Kerry did not waste the opportunity. Trailing by a point at the outset, the Kingdom scored six points without reply to establish a commanding lead.
It was almost twenty minutes in before Dublin finally registered a score in the second half. Points were traded resulting in Kerry leading by four on the 58th minute.
The game might have ended then had Philly McMahon not pulled of a spectacular block to deny Kevin McCarthy tapping the ball home from a rebounded save.
The chance came just minutes after Cian O’Sullivan had left the field. Without their sweeper Dublin looked increasingly in danger of conceding a goal.
Yet it was the Dubs who scored one, Paul Mannion guiding a shot past a diving Kerry goalkeeper and defender, despite miss-hitting the ball. There was just a point between the teams again.
Kerry composure began to tell as the game headed towards injury time. They soon established a three point lead, thanks in no small part to some glaring misses by Dublin.
Dean Rock and Paul Mannion, the latter being Dublin’s stand-out forward, scored three between them in the closing minutes, but a point from Sheehan deep into injury time ultimately clinched the game.
Rock almost levelled from outside the forty-five with the free resulting from Maher’s cynical foul. The ball struck the post and the game was over.
Dublin have no one to blame but themselves. Only playing to their potential in the final ten minutes is simply not good enough to guarantee trophies.
Kerry were deserving winners on the day, easily the more consistent of the two teams. They will enter championship bolstered by having beaten Dublin for the first time in years.

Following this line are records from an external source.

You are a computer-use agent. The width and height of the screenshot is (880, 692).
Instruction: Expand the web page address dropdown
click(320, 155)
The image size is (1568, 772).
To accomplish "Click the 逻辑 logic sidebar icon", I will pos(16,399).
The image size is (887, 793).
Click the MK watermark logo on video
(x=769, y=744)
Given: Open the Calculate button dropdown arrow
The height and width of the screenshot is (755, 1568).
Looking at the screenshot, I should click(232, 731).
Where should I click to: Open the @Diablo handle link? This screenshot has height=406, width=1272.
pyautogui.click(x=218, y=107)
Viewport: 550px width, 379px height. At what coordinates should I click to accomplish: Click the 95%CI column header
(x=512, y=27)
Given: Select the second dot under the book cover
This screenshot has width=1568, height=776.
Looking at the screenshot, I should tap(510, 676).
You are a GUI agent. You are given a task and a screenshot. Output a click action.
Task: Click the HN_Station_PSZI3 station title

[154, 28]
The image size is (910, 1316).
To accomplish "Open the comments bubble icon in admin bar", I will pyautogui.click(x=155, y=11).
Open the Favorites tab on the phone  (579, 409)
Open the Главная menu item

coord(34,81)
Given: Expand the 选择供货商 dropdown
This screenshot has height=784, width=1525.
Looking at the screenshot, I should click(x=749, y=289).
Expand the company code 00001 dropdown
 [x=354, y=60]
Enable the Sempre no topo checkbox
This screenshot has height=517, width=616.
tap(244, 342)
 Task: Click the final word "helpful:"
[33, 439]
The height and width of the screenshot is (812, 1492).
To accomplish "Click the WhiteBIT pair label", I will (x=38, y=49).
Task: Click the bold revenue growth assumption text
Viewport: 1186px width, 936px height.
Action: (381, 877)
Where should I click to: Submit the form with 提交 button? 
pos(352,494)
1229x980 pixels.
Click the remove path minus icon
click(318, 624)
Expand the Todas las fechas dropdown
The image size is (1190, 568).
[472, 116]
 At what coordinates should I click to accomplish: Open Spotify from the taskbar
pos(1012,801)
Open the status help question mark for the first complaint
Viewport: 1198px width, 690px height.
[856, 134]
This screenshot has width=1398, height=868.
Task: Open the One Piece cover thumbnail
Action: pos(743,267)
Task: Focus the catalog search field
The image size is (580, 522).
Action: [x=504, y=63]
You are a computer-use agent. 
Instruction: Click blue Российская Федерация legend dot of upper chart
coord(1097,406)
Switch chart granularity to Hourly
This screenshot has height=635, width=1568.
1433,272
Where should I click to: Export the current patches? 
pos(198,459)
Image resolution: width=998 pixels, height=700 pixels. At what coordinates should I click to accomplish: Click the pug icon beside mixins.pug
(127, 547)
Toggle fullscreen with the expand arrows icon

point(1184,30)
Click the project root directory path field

David Moran in particular was outstanding, dominating the centre of the pitch. If there was a Dublin plan to stop him dictating play then it certainly failed.
Yet a game that ended 0-20 to 1-16 is far too close to dramatically reassess either teams. What is difficult to imagine, however, is any other county winning the All-Ireland this year other than one of these two.
Kerry Scorers: Paul Geaney 0-8 (0-5f), David Moran 0-3 (0-1f), Michael Geaney and Donnchadh Walsh 0-2, Kevin McCarthy, Jack Savage, Jack Barry and Bryan Sheehan 0-1.
Dublin Scorers: Dean Rock 0-6 (0-4f), Paul Mannion 1-2, Ciaran Kilkenny and Ciaran Reddin 0-2, Philly McMahon, James McCarthy, Paul Flynn and Diarmuid Connolly 0-1.